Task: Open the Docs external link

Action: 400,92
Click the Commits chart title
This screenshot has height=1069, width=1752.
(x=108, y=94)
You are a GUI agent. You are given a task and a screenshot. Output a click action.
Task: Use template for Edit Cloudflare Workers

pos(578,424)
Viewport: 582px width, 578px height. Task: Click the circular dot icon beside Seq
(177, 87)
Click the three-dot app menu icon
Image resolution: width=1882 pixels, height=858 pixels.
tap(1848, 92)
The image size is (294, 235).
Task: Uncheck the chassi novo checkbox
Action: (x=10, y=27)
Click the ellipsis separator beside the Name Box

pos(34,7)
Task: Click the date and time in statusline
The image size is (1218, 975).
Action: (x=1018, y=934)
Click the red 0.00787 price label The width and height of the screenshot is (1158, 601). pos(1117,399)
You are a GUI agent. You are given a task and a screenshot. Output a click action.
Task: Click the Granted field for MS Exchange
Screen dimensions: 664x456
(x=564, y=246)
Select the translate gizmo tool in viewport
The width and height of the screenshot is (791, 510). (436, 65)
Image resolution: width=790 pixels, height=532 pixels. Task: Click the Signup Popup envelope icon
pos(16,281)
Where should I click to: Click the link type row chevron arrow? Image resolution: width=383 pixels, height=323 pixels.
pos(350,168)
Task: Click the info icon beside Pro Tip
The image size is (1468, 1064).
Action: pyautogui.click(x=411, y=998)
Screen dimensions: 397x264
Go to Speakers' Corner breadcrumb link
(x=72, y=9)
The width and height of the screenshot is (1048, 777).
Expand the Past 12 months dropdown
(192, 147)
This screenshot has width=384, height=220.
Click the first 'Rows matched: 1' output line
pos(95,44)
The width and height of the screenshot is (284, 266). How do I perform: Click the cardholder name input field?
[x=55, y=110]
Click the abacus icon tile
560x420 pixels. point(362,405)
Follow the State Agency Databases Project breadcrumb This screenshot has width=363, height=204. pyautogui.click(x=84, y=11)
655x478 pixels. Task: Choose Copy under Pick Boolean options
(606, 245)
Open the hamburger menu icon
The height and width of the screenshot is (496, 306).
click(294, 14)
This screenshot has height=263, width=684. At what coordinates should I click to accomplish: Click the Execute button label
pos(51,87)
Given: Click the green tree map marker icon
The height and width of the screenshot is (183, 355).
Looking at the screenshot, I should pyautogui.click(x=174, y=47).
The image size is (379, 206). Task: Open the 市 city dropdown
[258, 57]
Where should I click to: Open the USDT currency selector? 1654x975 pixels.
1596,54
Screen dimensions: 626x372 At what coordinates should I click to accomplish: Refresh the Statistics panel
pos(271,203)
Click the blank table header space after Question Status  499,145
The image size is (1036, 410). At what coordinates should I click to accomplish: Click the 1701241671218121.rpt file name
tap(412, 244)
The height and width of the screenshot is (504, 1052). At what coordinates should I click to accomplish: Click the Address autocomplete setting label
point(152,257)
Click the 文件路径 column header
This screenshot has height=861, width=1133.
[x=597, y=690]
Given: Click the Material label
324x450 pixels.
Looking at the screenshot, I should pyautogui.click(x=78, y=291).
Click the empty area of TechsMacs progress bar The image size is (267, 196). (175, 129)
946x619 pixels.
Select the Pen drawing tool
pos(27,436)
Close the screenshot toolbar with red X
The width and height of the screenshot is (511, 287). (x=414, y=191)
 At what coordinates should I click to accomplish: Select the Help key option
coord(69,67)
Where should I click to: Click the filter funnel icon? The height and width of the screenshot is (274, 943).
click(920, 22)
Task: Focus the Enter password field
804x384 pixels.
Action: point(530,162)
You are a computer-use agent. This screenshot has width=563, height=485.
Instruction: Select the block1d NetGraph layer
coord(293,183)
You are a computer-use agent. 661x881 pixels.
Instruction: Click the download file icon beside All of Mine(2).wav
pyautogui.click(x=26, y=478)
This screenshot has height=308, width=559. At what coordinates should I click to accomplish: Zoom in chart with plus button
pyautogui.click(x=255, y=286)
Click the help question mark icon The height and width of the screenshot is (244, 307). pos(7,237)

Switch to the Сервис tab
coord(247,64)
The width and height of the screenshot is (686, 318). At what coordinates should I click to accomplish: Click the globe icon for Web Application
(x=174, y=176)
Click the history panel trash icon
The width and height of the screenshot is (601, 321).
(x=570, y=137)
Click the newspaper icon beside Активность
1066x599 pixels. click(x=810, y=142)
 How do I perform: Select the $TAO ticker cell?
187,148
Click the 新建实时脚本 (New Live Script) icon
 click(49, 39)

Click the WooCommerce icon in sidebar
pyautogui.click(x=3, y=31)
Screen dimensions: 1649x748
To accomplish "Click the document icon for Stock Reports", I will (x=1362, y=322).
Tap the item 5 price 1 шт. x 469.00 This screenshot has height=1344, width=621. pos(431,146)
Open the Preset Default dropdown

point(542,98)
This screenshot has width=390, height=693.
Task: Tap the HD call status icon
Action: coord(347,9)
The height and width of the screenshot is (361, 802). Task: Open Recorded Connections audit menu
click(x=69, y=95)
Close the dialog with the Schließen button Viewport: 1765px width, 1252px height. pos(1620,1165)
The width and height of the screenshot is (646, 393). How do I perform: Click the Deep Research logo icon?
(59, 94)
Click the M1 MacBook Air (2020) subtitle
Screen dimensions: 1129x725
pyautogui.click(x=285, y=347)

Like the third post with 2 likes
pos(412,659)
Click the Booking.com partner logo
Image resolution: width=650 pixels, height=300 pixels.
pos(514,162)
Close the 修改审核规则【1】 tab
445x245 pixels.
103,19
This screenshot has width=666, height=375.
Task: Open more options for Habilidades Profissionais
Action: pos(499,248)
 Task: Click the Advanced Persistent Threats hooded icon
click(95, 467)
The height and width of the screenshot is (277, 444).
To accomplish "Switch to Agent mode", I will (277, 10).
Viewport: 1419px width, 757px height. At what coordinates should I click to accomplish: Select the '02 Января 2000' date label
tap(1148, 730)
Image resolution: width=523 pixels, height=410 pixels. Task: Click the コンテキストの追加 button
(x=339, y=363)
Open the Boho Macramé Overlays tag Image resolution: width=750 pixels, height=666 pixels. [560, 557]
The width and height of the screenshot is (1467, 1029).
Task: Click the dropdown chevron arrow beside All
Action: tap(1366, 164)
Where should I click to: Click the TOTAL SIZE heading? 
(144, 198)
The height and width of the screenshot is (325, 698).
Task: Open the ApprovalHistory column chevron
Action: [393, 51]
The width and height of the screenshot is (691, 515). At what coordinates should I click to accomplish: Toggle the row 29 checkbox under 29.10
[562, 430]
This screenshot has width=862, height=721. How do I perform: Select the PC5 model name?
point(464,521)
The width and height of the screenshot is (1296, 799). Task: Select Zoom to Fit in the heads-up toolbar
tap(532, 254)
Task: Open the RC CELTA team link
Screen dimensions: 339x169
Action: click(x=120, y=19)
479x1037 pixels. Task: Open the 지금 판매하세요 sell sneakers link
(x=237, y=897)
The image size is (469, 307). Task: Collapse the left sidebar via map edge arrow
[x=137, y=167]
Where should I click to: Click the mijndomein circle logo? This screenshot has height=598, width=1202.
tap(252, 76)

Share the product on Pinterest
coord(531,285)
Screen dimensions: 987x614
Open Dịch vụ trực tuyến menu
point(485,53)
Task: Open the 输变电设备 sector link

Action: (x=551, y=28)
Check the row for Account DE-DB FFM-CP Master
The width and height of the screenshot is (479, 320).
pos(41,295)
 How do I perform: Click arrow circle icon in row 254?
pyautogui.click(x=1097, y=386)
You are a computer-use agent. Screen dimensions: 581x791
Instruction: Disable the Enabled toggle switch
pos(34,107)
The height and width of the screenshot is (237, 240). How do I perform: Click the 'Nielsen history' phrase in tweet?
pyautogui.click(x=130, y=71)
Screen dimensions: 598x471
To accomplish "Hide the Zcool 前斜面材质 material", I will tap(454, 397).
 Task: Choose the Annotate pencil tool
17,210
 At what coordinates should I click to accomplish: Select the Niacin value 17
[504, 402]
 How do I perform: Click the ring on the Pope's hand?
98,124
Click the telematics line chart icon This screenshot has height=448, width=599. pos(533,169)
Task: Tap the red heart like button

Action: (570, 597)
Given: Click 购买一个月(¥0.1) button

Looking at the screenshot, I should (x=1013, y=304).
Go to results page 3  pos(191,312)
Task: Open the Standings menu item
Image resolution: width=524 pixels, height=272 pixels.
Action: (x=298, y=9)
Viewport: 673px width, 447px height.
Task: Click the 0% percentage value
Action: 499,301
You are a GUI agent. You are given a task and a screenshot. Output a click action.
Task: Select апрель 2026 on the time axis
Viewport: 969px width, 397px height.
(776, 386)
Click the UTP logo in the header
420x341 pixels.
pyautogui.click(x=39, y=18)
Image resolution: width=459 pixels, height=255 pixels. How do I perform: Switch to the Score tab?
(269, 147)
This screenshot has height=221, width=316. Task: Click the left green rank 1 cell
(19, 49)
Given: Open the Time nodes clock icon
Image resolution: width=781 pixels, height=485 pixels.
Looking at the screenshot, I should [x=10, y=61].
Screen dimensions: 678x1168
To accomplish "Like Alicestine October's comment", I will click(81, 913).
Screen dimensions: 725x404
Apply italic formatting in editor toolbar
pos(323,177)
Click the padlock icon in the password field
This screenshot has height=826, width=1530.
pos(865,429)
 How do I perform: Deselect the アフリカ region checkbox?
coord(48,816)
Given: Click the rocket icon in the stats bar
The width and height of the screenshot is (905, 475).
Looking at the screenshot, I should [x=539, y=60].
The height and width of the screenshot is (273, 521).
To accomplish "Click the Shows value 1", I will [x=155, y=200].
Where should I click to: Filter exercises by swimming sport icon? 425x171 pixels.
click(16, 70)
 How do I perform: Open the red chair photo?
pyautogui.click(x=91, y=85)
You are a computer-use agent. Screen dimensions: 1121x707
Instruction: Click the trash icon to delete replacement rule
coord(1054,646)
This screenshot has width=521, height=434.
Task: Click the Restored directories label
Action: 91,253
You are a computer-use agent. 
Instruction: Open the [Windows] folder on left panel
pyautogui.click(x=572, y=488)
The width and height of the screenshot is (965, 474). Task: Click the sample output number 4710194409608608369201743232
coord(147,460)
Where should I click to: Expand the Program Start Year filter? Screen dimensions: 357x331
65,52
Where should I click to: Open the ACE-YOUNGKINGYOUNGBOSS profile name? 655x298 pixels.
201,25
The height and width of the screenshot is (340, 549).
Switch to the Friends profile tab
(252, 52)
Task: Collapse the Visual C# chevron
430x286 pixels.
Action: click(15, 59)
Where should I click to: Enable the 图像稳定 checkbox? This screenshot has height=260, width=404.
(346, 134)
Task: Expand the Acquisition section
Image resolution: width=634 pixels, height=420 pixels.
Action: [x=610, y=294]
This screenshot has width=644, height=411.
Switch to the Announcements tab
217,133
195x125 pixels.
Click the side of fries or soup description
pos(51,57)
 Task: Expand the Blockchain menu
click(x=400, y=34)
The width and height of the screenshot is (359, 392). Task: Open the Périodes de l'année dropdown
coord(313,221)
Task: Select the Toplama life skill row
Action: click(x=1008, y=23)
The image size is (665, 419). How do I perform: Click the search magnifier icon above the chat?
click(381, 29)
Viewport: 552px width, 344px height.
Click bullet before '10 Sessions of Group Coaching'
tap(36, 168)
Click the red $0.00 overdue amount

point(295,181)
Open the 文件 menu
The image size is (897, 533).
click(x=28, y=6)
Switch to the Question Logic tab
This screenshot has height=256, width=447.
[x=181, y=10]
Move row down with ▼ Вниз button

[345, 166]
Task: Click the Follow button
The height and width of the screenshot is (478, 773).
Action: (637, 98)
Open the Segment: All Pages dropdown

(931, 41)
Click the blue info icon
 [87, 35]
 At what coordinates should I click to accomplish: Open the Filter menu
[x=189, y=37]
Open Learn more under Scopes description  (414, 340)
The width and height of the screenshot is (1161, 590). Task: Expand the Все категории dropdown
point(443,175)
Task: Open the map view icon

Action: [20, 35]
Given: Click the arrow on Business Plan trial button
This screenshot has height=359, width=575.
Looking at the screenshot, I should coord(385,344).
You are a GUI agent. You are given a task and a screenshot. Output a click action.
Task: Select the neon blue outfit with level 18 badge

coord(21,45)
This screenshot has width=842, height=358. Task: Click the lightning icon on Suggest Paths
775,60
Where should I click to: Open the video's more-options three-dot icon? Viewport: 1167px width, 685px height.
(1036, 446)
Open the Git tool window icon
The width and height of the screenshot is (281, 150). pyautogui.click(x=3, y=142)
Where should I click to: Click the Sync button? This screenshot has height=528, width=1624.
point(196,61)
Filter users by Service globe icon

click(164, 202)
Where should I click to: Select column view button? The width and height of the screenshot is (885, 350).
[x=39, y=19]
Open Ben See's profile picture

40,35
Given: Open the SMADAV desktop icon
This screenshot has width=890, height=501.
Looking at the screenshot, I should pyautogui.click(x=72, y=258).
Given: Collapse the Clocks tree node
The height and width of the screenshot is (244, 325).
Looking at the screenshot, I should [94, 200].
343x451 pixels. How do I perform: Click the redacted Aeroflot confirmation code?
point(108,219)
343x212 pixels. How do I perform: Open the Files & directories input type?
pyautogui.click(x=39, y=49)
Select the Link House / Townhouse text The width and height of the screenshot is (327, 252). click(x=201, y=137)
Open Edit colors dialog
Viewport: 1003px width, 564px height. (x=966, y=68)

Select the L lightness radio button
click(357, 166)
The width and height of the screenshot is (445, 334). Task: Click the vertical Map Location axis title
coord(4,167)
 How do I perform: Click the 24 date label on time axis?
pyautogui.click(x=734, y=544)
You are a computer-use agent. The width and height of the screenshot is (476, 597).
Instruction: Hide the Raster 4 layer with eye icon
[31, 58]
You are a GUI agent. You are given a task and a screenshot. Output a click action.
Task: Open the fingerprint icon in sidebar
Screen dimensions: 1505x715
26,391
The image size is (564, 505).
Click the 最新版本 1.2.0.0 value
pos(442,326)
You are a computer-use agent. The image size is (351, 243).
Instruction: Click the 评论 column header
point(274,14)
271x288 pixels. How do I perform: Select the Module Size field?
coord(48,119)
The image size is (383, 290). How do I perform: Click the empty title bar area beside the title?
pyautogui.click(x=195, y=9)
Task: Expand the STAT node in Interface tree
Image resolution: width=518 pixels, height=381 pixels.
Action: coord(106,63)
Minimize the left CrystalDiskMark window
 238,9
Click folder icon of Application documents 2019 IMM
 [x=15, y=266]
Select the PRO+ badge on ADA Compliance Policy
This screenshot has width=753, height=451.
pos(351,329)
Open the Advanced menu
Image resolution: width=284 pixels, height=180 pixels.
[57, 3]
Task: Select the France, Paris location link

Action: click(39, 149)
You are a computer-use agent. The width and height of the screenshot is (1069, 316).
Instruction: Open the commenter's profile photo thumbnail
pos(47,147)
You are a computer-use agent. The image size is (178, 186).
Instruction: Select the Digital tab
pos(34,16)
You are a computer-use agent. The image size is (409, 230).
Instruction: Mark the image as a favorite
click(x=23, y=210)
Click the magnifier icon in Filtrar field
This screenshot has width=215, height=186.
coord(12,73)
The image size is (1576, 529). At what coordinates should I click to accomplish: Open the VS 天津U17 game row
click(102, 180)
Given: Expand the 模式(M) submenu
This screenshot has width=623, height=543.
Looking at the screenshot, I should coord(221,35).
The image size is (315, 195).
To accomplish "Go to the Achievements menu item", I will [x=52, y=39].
* * * *
• _TASK ITEM_:
The lines holding the string "Follow" are what is needed from the material above.

• _ANSWER TO THE EXERCISE_:
Follow the State Agency Databases Project breadcrumb This screenshot has width=363, height=204. pyautogui.click(x=84, y=11)
Task: Click the Follow button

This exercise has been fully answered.